Under the conditions of the postweaning-only feed study (Study 2), there was clear evidence of carcinogenic activity of DEHP in male Hsd:Sprague Dawley SD rats based on the increased incidences of hepatocellular adenoma or carcinoma (combined) and acinar adenoma or carcinoma (combined) neoplasms (predominately adenomas) of the pancreas. The occurrence of testicular interstitial cell adenoma in male rats may have been related to exposure. There was clear evidence of carcinogenic activity of DEHP in female Hsd:Sprague Dawley SD rats based on the increased incidences of hepatocellular adenoma or carcinoma (combined) and uterine (including cervix) adenoma, adenocarcinoma, squamous cell carcinoma, or squamous cell papilloma (combined). The occurrence of pancreatic acinar adenoma or carcinoma (combined) in female rats was considered to be related to exposure.
The BMD analysis shows there was no consistent pattern indicating that perinatal and postweaning exposure was more sensitive compared to postweaning-only exposure and modeled responses were within threefold of each other. However, there was a stronger carcinogenic response in the reproductive organs (uterus and testis) in the postweaning-only exposure study compared to the perinatal and postweaning exposure study.

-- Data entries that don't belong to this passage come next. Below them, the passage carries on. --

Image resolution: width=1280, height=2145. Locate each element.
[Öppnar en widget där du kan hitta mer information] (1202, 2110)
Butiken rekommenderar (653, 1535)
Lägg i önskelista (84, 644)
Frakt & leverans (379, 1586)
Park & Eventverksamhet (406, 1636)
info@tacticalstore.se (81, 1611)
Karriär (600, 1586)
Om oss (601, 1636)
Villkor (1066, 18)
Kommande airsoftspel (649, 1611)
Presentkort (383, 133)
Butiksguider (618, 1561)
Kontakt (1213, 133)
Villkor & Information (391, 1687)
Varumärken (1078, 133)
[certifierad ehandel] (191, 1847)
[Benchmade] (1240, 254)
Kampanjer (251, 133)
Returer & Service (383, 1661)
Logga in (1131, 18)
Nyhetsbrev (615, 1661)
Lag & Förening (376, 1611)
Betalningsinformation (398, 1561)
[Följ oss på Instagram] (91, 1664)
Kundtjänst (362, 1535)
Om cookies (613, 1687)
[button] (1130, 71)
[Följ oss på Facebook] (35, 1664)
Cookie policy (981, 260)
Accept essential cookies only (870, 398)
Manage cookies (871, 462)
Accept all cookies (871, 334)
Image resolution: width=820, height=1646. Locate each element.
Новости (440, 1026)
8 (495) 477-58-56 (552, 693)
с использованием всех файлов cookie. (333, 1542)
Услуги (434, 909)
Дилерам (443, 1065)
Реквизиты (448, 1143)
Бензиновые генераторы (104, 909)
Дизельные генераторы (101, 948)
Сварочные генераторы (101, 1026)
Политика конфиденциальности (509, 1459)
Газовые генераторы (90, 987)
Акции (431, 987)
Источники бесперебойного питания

Perinatal and postweaning exposure to DEHP (Study 1) resulted in increased incidence of nonneoplastic lesions in the liver, kidney, heart (male), pancreas (female), pituitary gland (male), bone marrow (male), testis, and epididymis. In addition, exposure increased gross lesions within the reproductive tract of males and females.
Postweaning exposure to DEHP (Study 2) resulted in increased incidence of nonneoplastic lesions in the liver, pancreas, heart (male), pituitary gland (male), bone marrow (male), testis, epididymis, and uterus.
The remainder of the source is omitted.